Afirmou, após o lançamento do primeiro álbum, que não voltaria mais a lançar música depois de todas as críticas negativas que recebeu. Mas nunca parou de lançar novas canções, nos últimos tempos em bandas sonoras. Lana Del Rey regressa esta semana com um novo disco, Ultraviolence, provavelmente melhor do que o antecessor.

Video Games e Blue Jeans surgiram no panorama musical em 2011. Os telediscos destas canções – Blue Jeans até teve direito a um segundo teledisco dirigido por Yoann Lemoine, indo para além dos recortes de vídeos e de Lana em frente à webcam – conquistaram o público e perpetuaram a melancolia e o ambiente vintage num universo da pop cada vez mais completo, com a extravagância de Lady Gaga e do seu Born This Way ou mesmo a última confeção do Teenage Dream de Katy Perry.

Mas apesar de toda a sinceridade nas canções, a falarem sobre amor falhado, obsessivo, um ambiente hollywoodesco recheado de vícios ou da identidade feminina – com o pequeno brilhante This Is What Make Us Girls a ser completamente esquecido como última música do Born To Die e com todos os videoclipes lançados, como é evidente – acabou por ser acusada de ser superficial devido à suposta cirurgia plástica nos lábios e de não saber cantar, especialmente depois de uma famigerada atuação no Saturday Night Live.

Mas onde se encontra a superficialidade quando ouvimos a canção-título neste novo trabalho, Ultraviolence? “He hit me and it felt like a kiss / Jim brought me back / Reminded me of when we were kids”, canta Lana bem antes de repetir, com efeitos fantasmagóricos, o refrão “this is ultraviolence, ultraviolence”, num ciclo vicioso para os nossos ouvidos. Palavras que levam à escuridão que permanece em todas as canções do disco. Mais uma vez o amor é retratado, nestas onze músicas, de forma mais melancólica possível.
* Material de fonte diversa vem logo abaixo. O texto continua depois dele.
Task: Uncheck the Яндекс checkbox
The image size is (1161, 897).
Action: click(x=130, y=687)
Começando com Cruel World – um retrato familiar a todos os seres humanos sobre relações e terminando em The Other Woman, gravada originalmente por Nina Simone.
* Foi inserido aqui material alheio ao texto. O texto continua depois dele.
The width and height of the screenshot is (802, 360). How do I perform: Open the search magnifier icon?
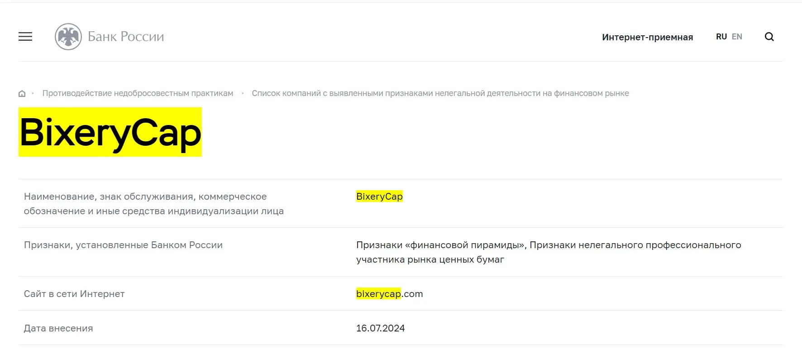tap(769, 37)

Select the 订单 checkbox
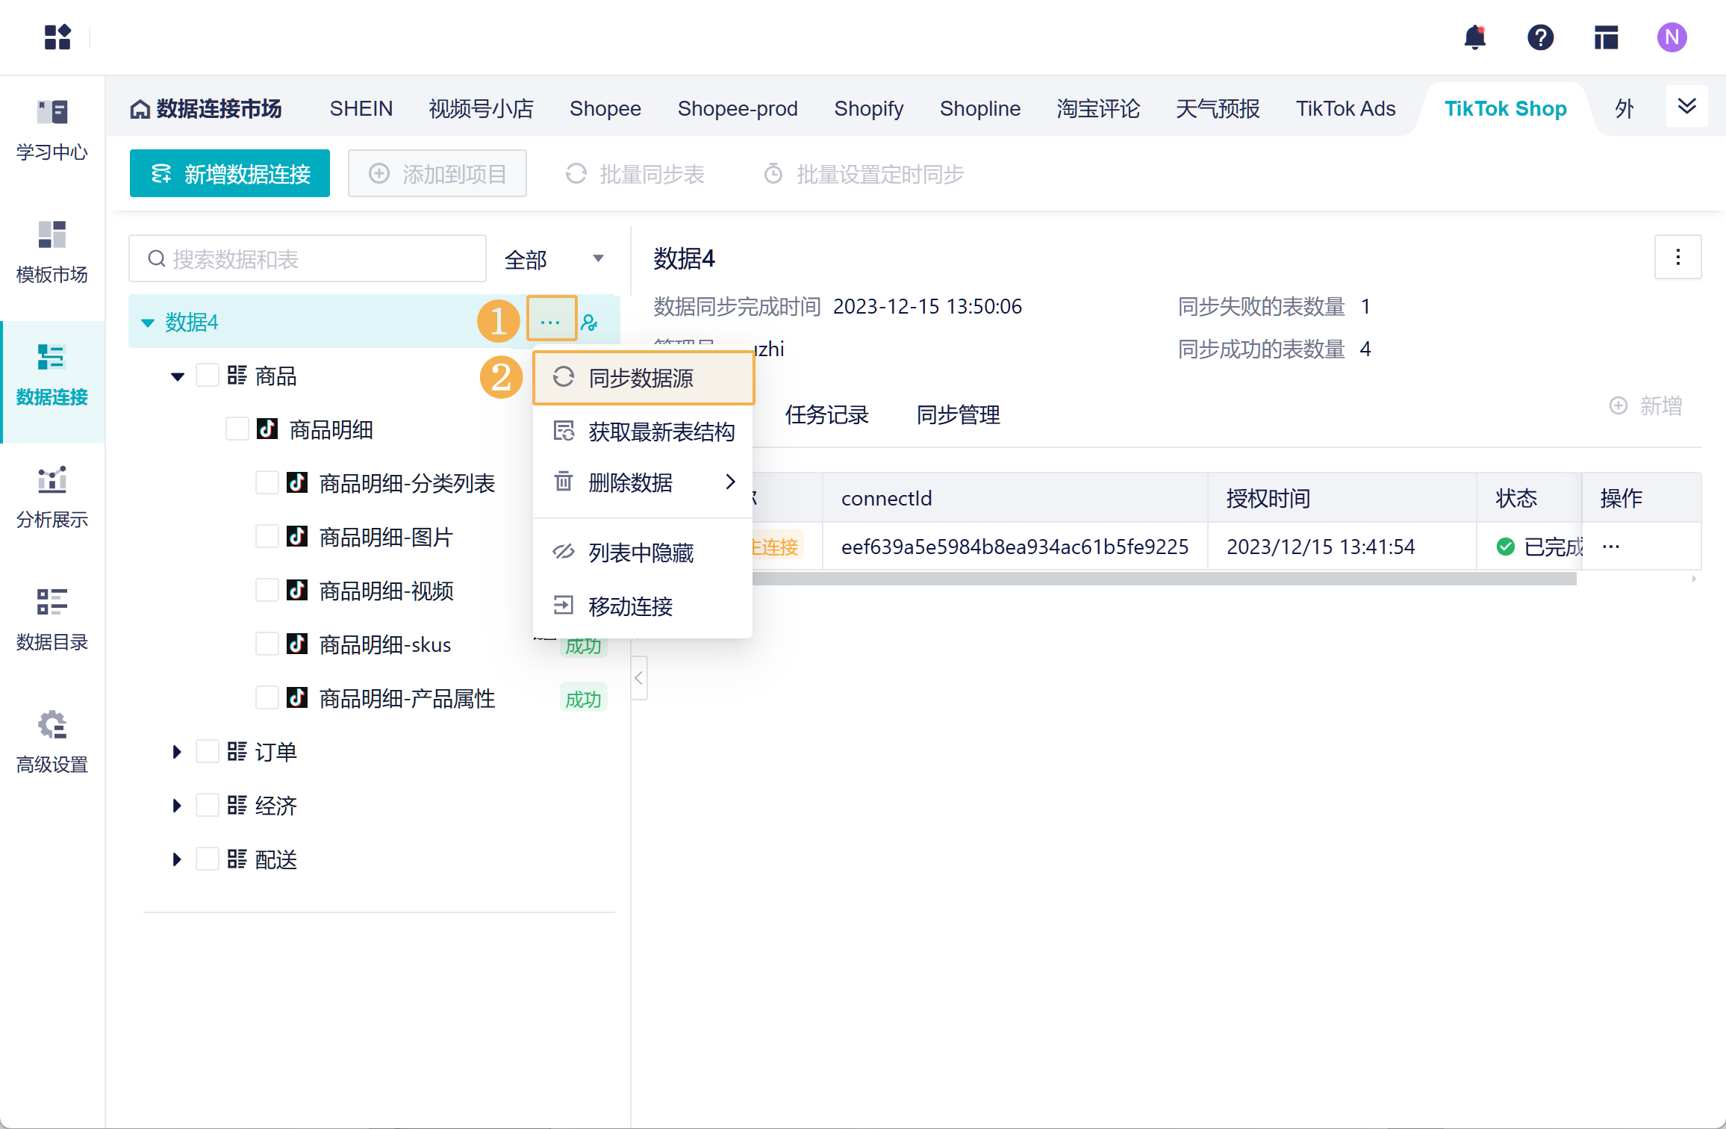pos(208,752)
Em Cruel World, com mais de seis minutos, ouvimos Lana a cantar “Shared my body and my mind with you / that’s all over now / did what I had to do / ‘cause you’re so far past me now”. Para produzir, na maioria do disco, Del Rey contou com Dan Auerbach, conhecido pelos The Black Keys, que lançaram também este ano um novo disco, Turn Blue. Não foi ao acaso que o produtor afirmou à Rolling Stone que “ela tem uma visão definitiva de quem ela é e de quem quer ser, musical e visualmente”.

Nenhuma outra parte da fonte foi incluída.